Exercise data =
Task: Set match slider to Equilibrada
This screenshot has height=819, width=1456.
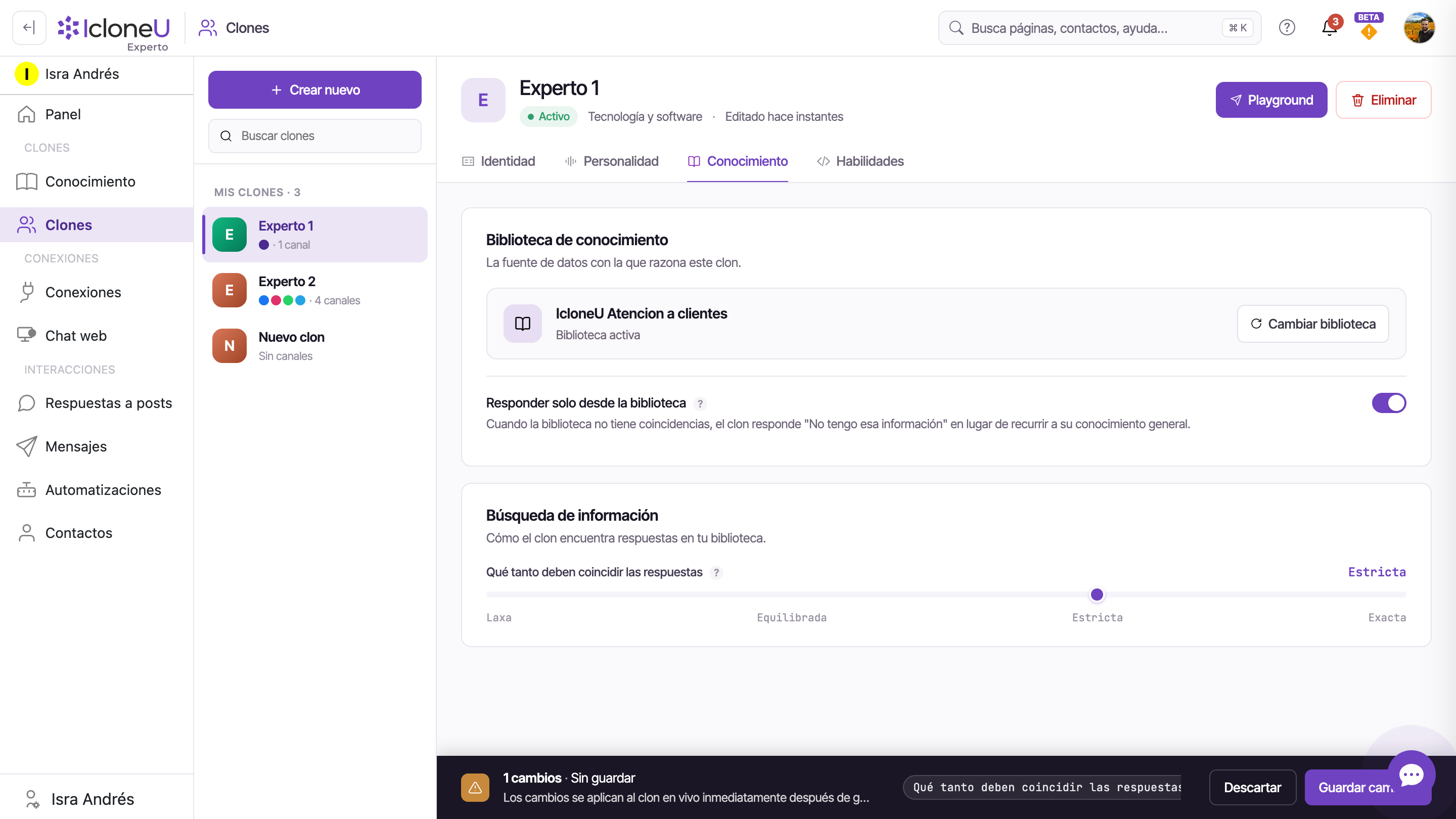Action: click(792, 595)
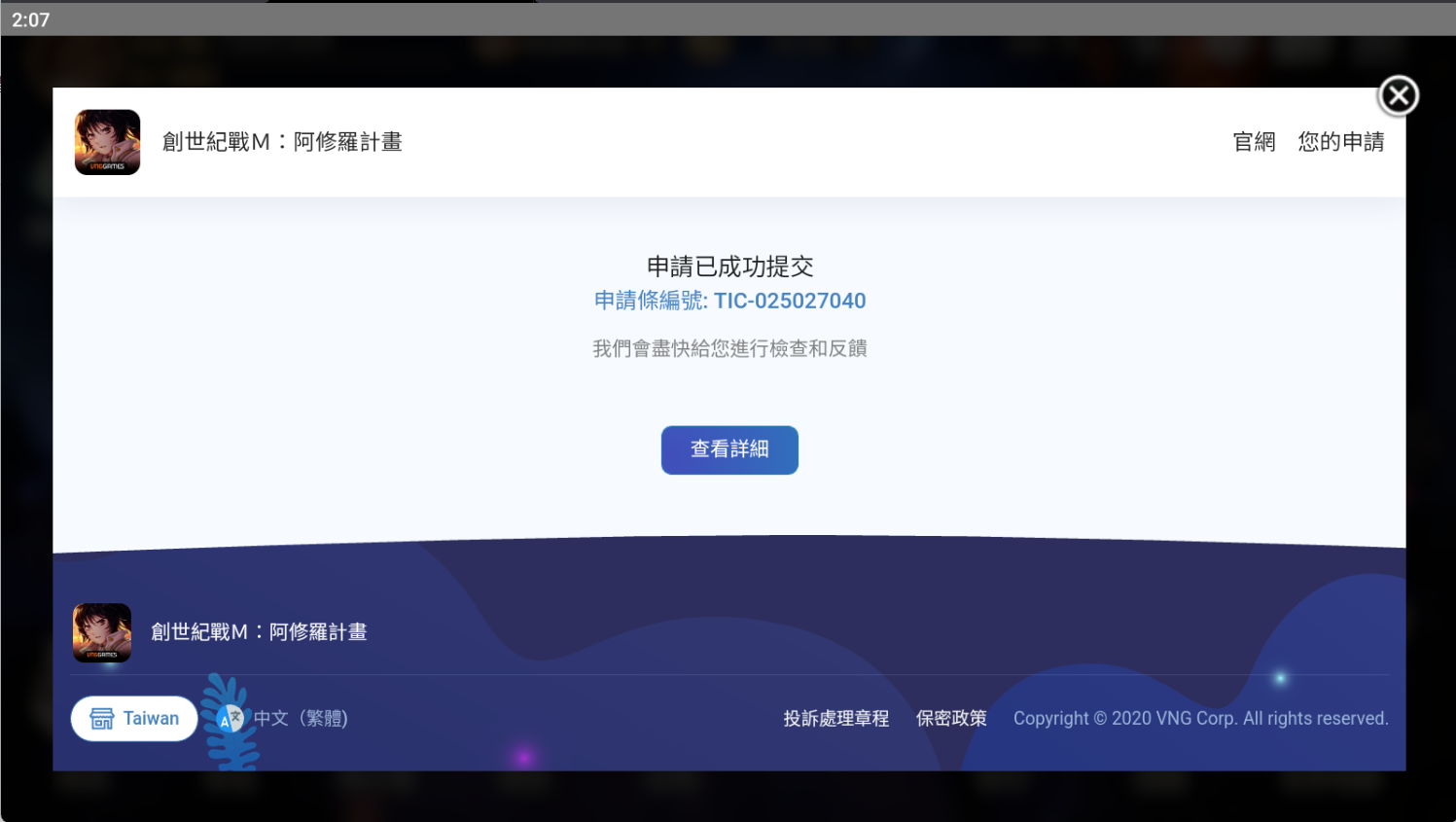The height and width of the screenshot is (822, 1456).
Task: Click the store icon inside the Taiwan button
Action: pyautogui.click(x=102, y=719)
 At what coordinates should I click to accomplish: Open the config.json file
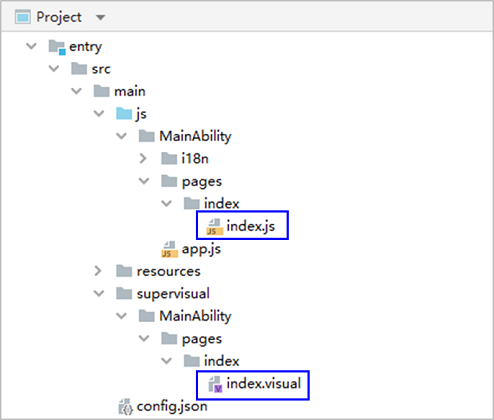pyautogui.click(x=172, y=406)
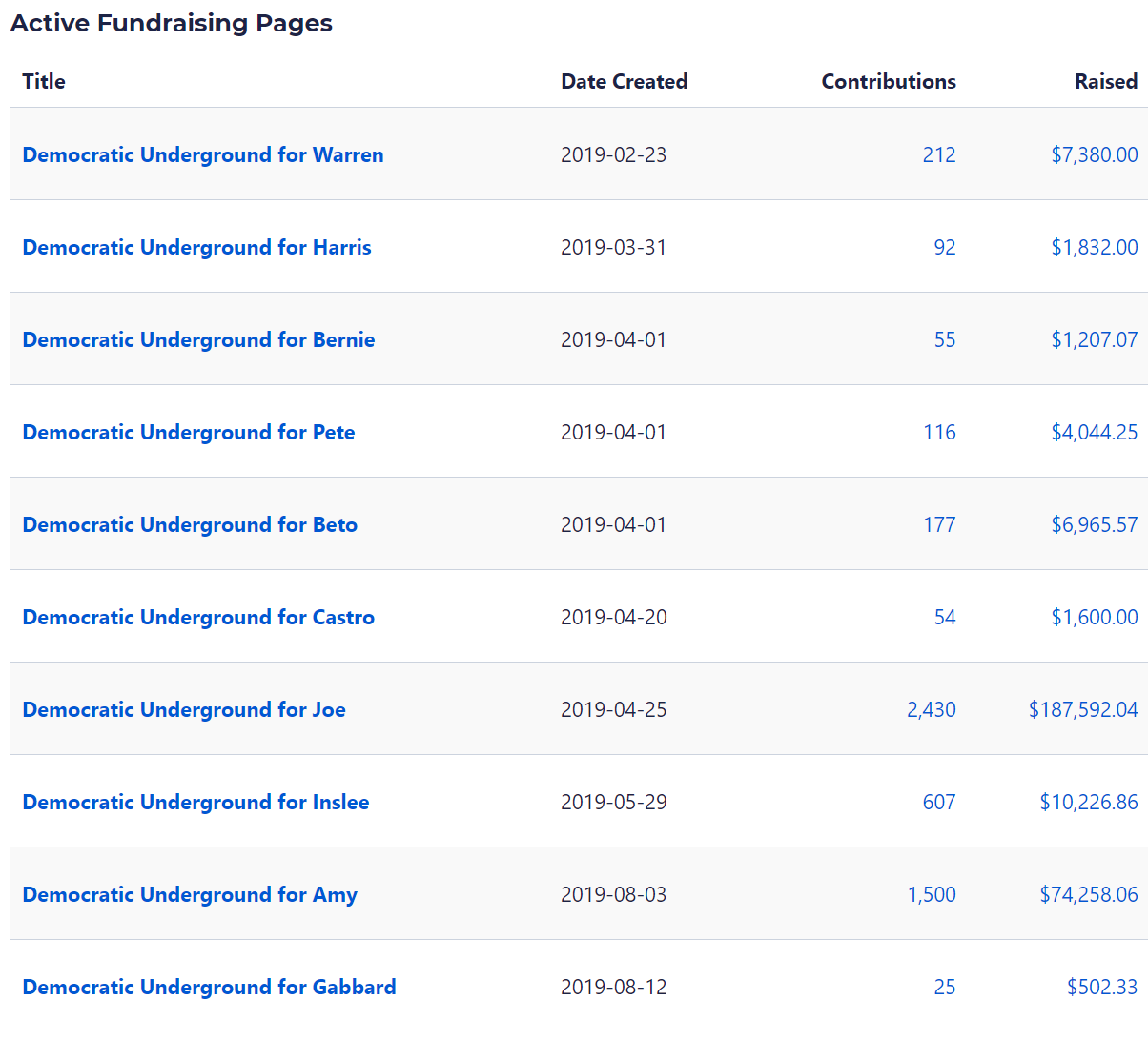
Task: Open Democratic Underground for Inslee page
Action: tap(195, 802)
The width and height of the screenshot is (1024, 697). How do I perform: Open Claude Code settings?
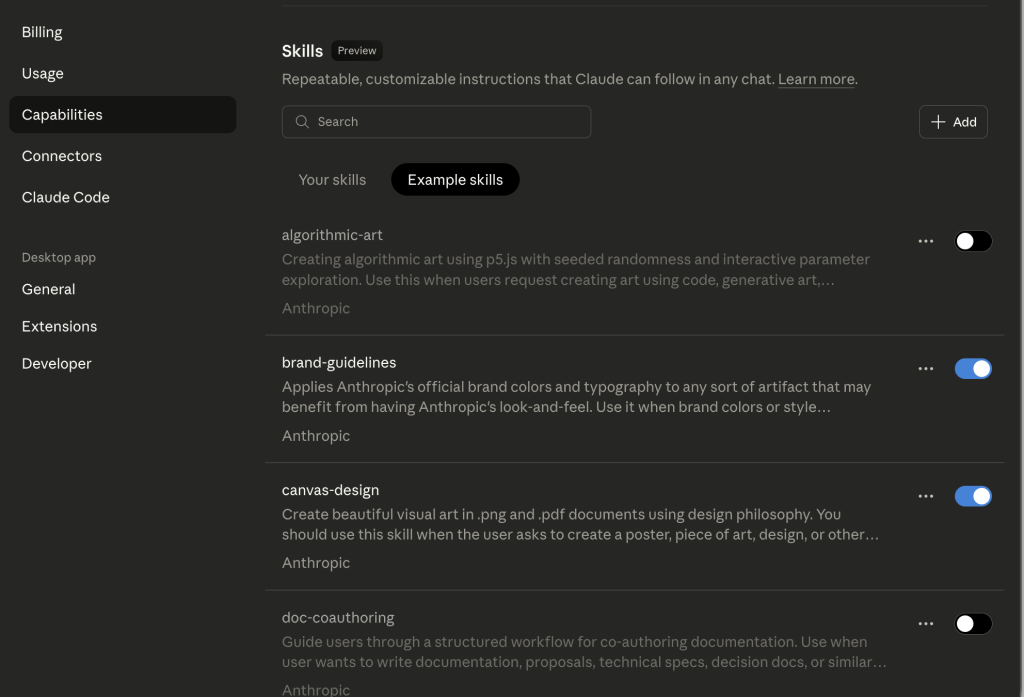coord(66,197)
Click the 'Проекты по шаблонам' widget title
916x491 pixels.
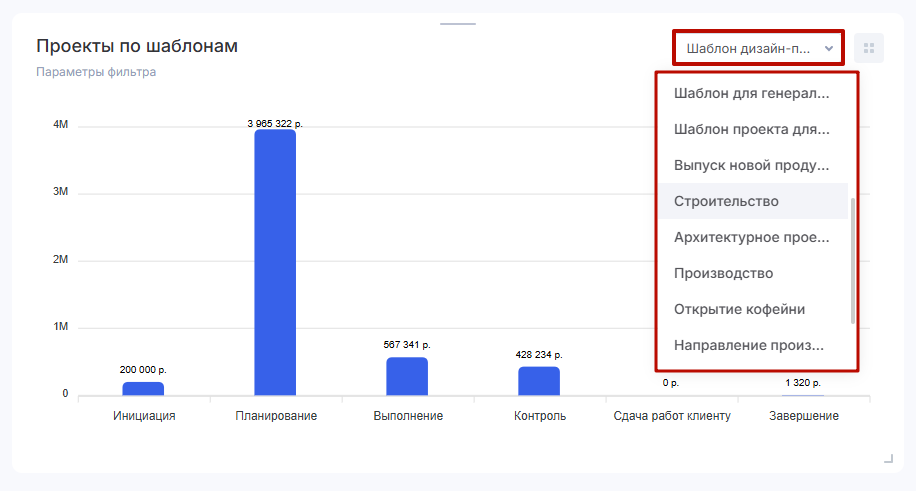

About this exercise =
Could you reproduce every record above exactly, leaving out any pictures?

Result for this task =
Task: Set match slider to Equilibrada
This screenshot has height=819, width=1456.
Action: click(792, 595)
The height and width of the screenshot is (822, 1456).
Task: Click the store icon inside the Taiwan button
Action: pyautogui.click(x=102, y=719)
 At what coordinates should I click to accomplish: Open the config.json file
pyautogui.click(x=172, y=406)
Task: Open Democratic Underground for Inslee page
Action: tap(195, 802)
The width and height of the screenshot is (1024, 697). How do I perform: Open Claude Code settings?
coord(66,197)
Click the 'Проекты по шаблонам' widget title
916x491 pixels.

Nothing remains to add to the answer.